Rule(s):

 801.1

Staff:

Michael Verne

Response / Comments:

 11/15/2013

KGaA is non-corporation

SE is a corporation

GP controls SE, not KGaA

 

Original Image File

 

From: (Redacted)
Sent:   Thursday, November 15, 2012 11:26 AM
To:       Walsh, Kathryn; Verne, B. Michael
Subject: Request for Informal Advice: Foreign Entity

Kate and Mike,

We are working with a German client that recently went through a corporate restructuring and we are confirming our analysis of which entity is presently the ultimate parent entity. Our client's new form is a German KGaA which is a "partnership limited by shares" that has certain aspects similar to a US limited partnership, but also similar to rights of a corporation. Under German law, this entity is considered a corporation.

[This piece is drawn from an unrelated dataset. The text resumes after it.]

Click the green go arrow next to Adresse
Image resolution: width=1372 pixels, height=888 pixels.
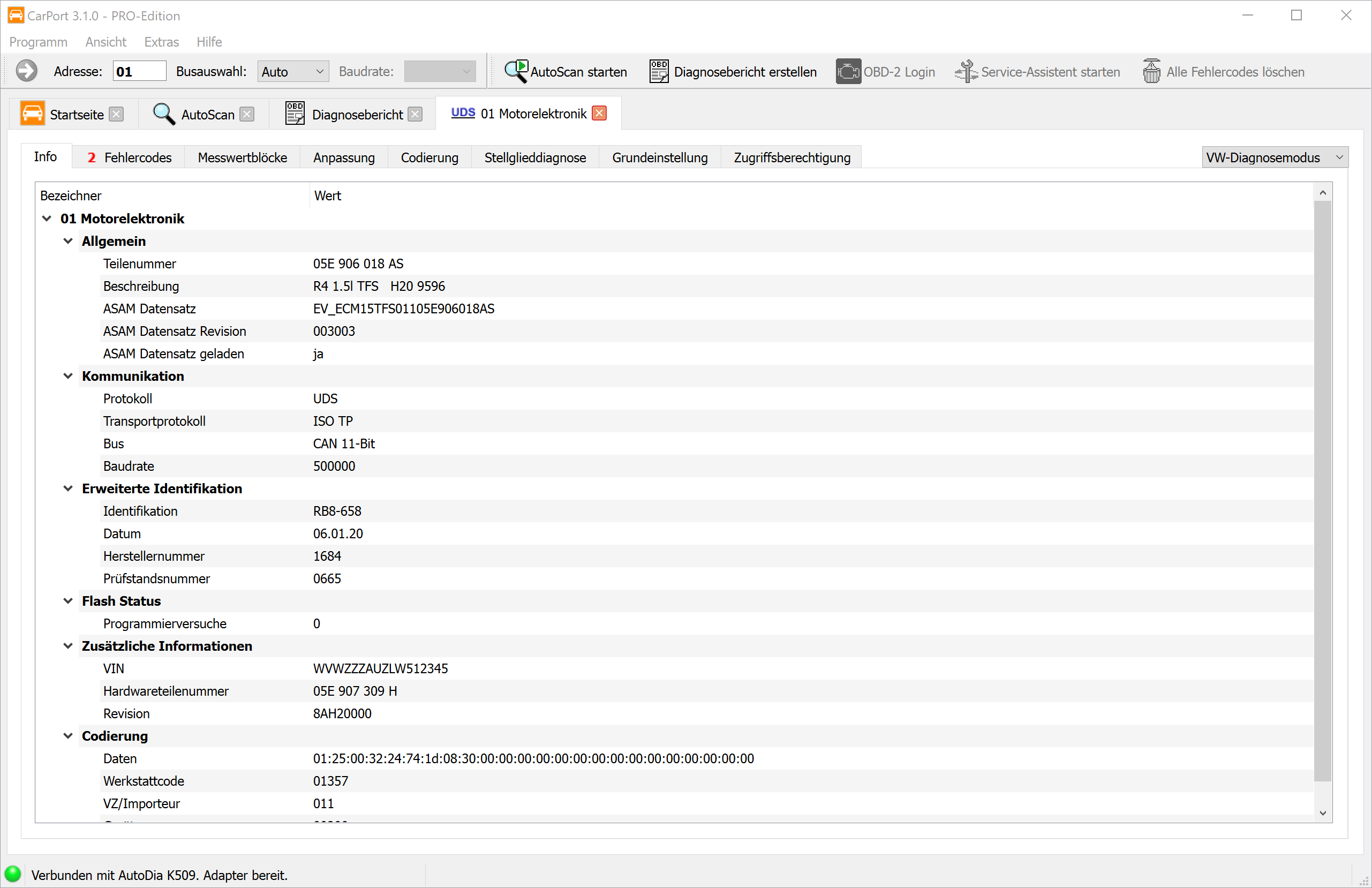(x=26, y=72)
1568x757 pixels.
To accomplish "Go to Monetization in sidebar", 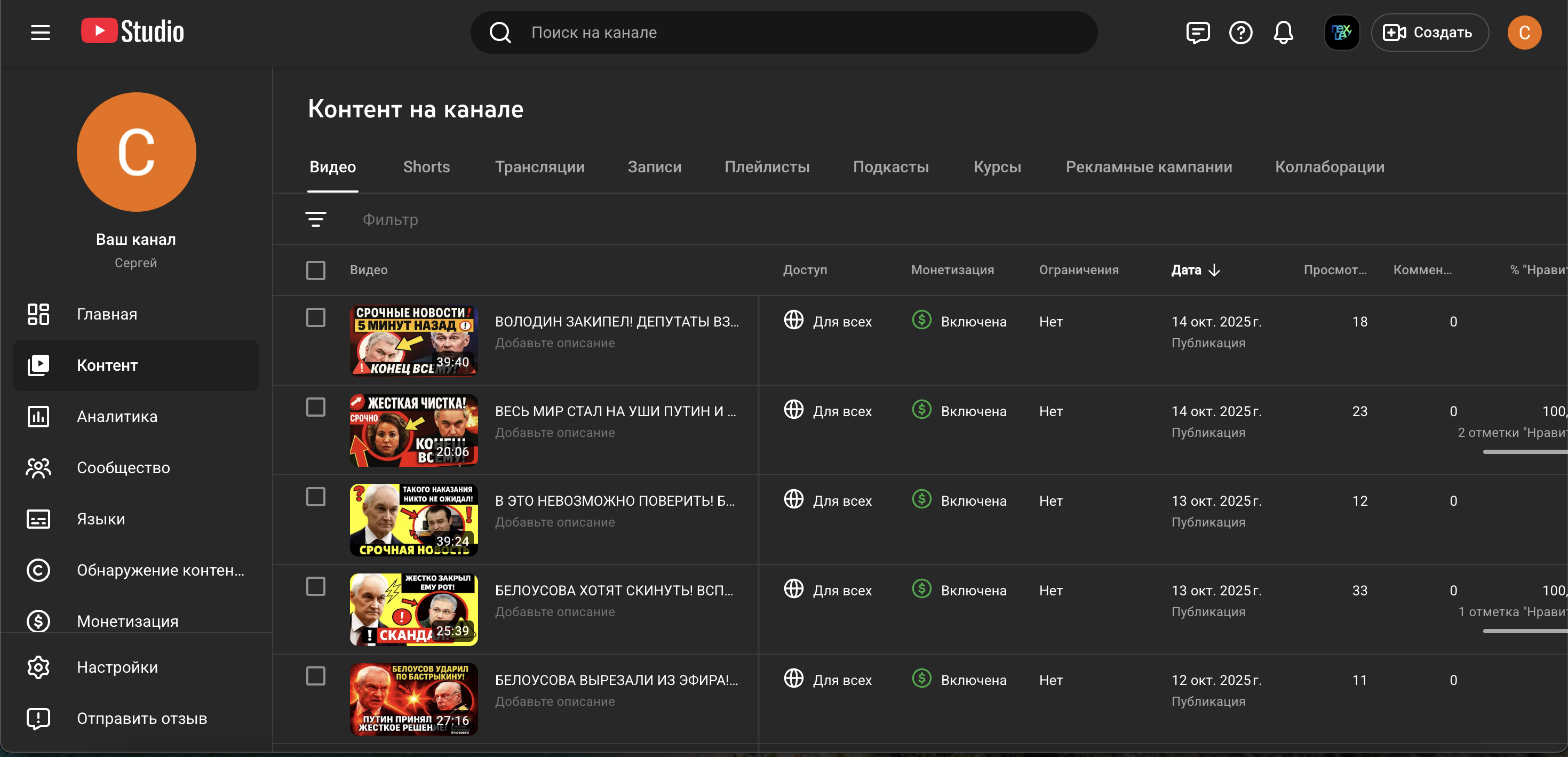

The general partner controls 100 percent of the voting rights at the annual general meeting of the KGaA, which it exercises for those purposes. The general partner also holds 100 percent of the voting rights of another entity (SE) that entitle it to vote for directors on the SE Executive Board. The SE Executive Board in turn manages the operations of the KGaA.

Because the general partner has rights to vote for directors of SE's Executive Board, which in turn manages the operations of the KGaA, this appears more akin to a corporation rather than a partnership. In that case the control test would be governed by the right to vote 50% or more of the voting shares, rather than applying the partnership test for control. We did a search of informal interpretations and did not find anything specific on a KGaA, and thus wanted to check whether the FTC PNO has already taken a view on this type of entity in a previous matter, and if so, what is that view as regards a corporate form or a partnership form? And if not, are the voting rights that allow the general partner to vote for directors of SE, which in turn provides management of KGaA sufficient to render these voting securities under 801.1 (f)(1) such that it is the UPE of both the SE and KGaA?